NELLA STORIA. È la sera dei miracoli. E serate così vengono solo una volta ogni molto tempo, una volta ogni dieci anni. L’ultima volta che Baggio entrò qui era il 2009, il Bologna compiva cent’anni e anche quella volta il Divin Codino salutò, abbracciò tutti, ringraziò la gente. Per questi 110 il Bologna ha voluto fare di più, ha chiamato centodieci campioni, giocatori che da queste parti hanno fatto la storia. E l’espressione migliore la usa proprio Marco Di Vaio, che adesso va in giro per il mondo a scovare i campioni e nel tempo libero fa il capitano delle leggende rossoblù. «Siamo stati fortunati, abbiamo scritto la storia del calcio italiano, siamo onorati di essere qui». La fortuna di esserci la vedi dipinta negli occhi di tutti, dai più anziani come Pivatelli che zoppica un po’ ma è sempre lui, e anche negli eterni giovani come Villa, il Mitico, che corricchia e non molla mai. O come Detari, che quattro calci al pallone li avrebbe fatti volentieri: «Perché non potevo giocare stasera?». Mah.

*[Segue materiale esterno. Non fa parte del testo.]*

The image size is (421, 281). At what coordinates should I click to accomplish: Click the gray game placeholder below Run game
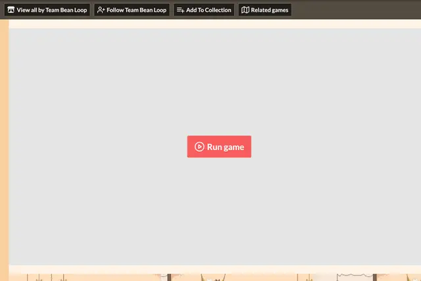pyautogui.click(x=215, y=211)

TANTI PROTAGONISTI. È la sera dei miracoli. Anche perché sono riusciti a mettere insieme due allenatori diversi, diversissimi, ma ugualmente amati e stimati: Franco Colomba e Renzo Ulivieri. «Spero che i miei giocatori non mi facciamo rischiare l’esonero anche stasera. Essere l’allenatore di questa squadra mi fa tornare indietro di anni, e fa anche guardare avanti», dice Colomba. E Ulivieri: «Abbiamo sognato insieme, tutti insieme. Tante volte ci si dimentica. Bisogna guardare al futuro, ma non dimenticare mai il passato». È la sera dei miracoli, con Joey Saputo che proprio non voleva mancare alla festa. È l’ultimo a entrare in campo, va a dare la mano alle vecchie glorie, uno alla volta, uno per volta. È la sera dei miracoli quando il nome di Ingesson riempie il Dall’Ara ed è come averlo qui o quando Fogli ricorda i suoi amici del ’64, quelli con cui ha vinto l’ultimo scudetto: «Fa un certo effetto essere qui, perché altri miei compagni non ci sono più». E’ una sfilata di capelli bianchi e ricordi, di grandi meraviglie, e ci si sente tutti un po’ più vecchi, un po’ più grandi, ma quando Pecci dice «per i 120 o i 130 ci ritroviamo qui» si capisce che tutto è possibile. Che miracolo sarebbe altrimenti?